1. Introduction: Postwar Japanese Economic Growth in a Global Perspective, Keijiro Otsuka, Gustav Ranis, Ken Togo, and Koichi Hamada 2. Infant Industry Protection Policy Reconsidered: The Case of the Automobile Industry in Japan, Ken Togo 3. Cluster-Based Industrial Development: Applicability of Japanese Experience to Contemporary Developing Countries, Keijiro Otsuka and Tetsushi Sonobe 4. Financial Systems and Economic Development: The Case of Japan, Yasuhiro Arikawa 5. What Will Become of the Japanese Corporation?, Katsuhioto Iwai 6. Dismissal Regulation in Japan, Ryo Kanbayashi 7. Conditions of Corporate Progress As Seen through Post-War Japanese Business History, Konosuke Odaka 8. The Role of Education in the Economic Catch-Up: Comparative Growth Experience from Japan, Korea, Taiwan, and the United States, Yoshihisa Godo and Yujiro Hayami 9. The "Yoshida Doctrine"in Post-Cold War World, Koichi Hamada and Seiko Mimaki 10.The New Model of Foreign Aid Drawn from the Experiences of Japan and the United States, Gustav Ranis, Stephen Kosack, and Ken Togo 11. Lessons from Japan'sPostwar Development Experience, Koichi Hamada, Keijiro Otsuka, Gustav Ranis, and Ken Togo
Koichi Hamada is the Tuntex Professor of Economics at Yale University, where he specializes in the Japanese Economy and International Economics. Professor Hamada has an LLB, an MA in Economics from the University of Tokyo and an MA and PhD in Economics from Yale University. In Japan, he participated in many policy committees at the Ministry of Finance, MITI, the Economic Planning Agency and other ministries and was one of the few who applied the methodology of "Law and Economics" to Japan’s legal system in the 1970s. Professor Hamada was the founding President of the Japan Law and Economics Association in 2003.
Keijiro Otsuka received his BA in agricultural sciences, Hokkaido University in March 1971, MA in economics, Tokyo Metropolitan University in March 1974 and PhD in economics, University of Chicago in March 1979. He is currently Visiting Professor at the National Graduate Institute for Policy Studies (April 2001 to present). Currently he is associate editor of Economic Development and Cultural Change and president of the International Association of Agricultural Economists.

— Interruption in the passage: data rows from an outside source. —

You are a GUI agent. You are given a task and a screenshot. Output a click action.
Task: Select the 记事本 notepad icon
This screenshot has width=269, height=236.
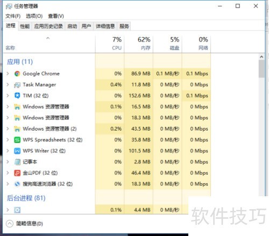(17, 162)
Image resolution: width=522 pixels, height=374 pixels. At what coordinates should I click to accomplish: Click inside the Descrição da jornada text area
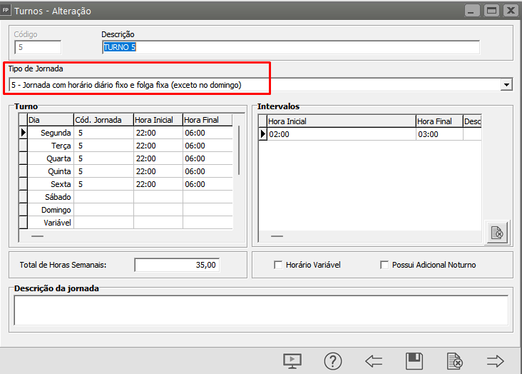pyautogui.click(x=260, y=310)
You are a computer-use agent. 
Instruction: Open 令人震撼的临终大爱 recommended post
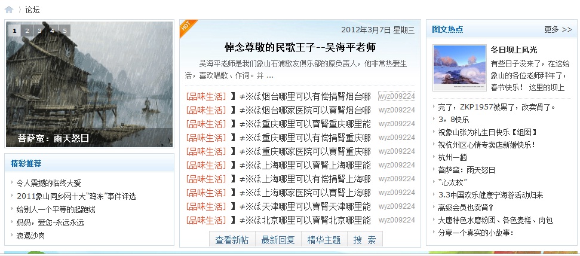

Gustav Ranis was the Henry R. Luce Director of the Yale Center for International and Area Studies from 1996 to 2004. He was a Carnegie Corporation Scholar from 2004 to 2006, Director of the Economic Growth Center at Yale from 1967 to 1975, Assistant Administrator for Program and Policy at USAID from 1965 to 1967, and Director of the Pakistan Institute of Development Economics from 1958 to 1961. He has worked in China, Colombia, Ghana, Indonesia, Mexico, and Taiwan, among others. Professor Ranis has more than 20 books and 300 articles on theoretical and policy-related issues of development to his credit.
Ken Togo is Professor in the Faculty of Economics, Musashi University, Tokyo, and Adjunct Lecturer of the Graduate School of International Cooperation Studies, Kobe University, Kobe, Japan. He received his PhD from Yale. He was also Research Fellow of Economic Planning Agency, Government of Japan (1998-1999) and Visiting Fellow of Economic Growth Center, Yale University(2003-2004). He was previously with the Foundation for Advanced Studies in Development (FASID), Tokyo.